**Selected text**
**********
COLORADO SPRINGS, Colo. (KRDO) -- With winter in full swing, that means many Coloradans are taking to the high country for skiing and snowboarding. But with winter sports come common winter sports-related injuries.
Doctors explain it's important to warm up before engaging in a challenging activity and to stretch following the activity.
Colorado hospitals see wrist, hand, and leg injuries every day resulting from these activities.
"Know your own personal limits and not be competitive with others in your winter sports activities," St. Anthony Summit Chief Medical Officer Dr. Rebecca Blackwell said. "That's when we see a lot of those injuries when someone less experienced than their peers proceeds to try to keep up with said friends and ends up with an injury just because of a lack of familiarity with the activity and terrain."
If you're an experienced skier, boarder, or skater who doesn't engage in much physical activity in the off-season, health officials say it's still important to get physically ready a couple of weeks pre-season to make sure you have the muscle and cardiovascular strength and endurance.
"One thing people may not think about much especially as you're getting out your ski or snowboard is, how used to these things is your body," UC Health Urgent Care Medical Director Dr. Ian Tullberg said. "So if you're someone who's not very active and all the sudden ski season comes around and you go down those black diamonds, your risk of injury is much higher."
**********
**Supplied data**

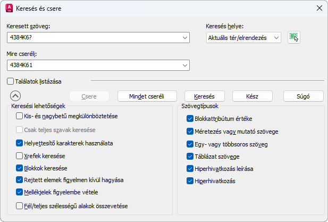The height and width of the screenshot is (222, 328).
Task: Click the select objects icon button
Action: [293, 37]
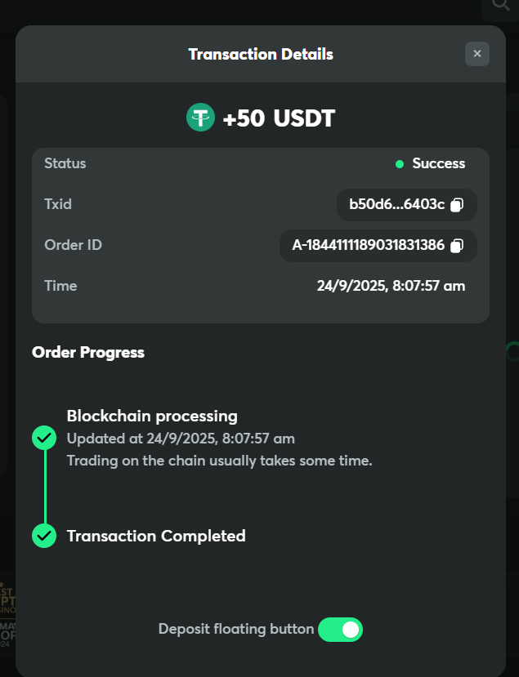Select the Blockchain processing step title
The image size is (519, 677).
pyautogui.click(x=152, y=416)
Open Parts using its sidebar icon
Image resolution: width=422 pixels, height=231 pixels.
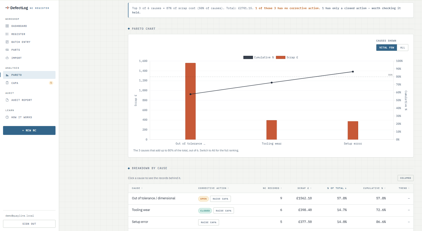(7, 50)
**********
**Work instruction 1**
In the winter sports injury article, Dr. Rebecca Blackwell is chief medical officer of which hospital?
**Work instruction 2**
Which body areas does the winter sports injury article say Colorado hospitals see injured every day?
**Work instruction 3**
Repeat the part of the winter sports injury article starting with "COLORADO SPRINGS, Colo." and going on through "winter sports-related injuries.".
The rows above are separate material, unrelated to the article.

**Task result 1**
St. Anthony Summit

**Task result 2**
Wrist, hand, and leg.

**Task result 3**
COLORADO SPRINGS, Colo. (KRDO) -- With winter in full swing, that means many Coloradans are taking to the high country for skiing and snowboarding. But with winter sports come common winter sports-related injuries.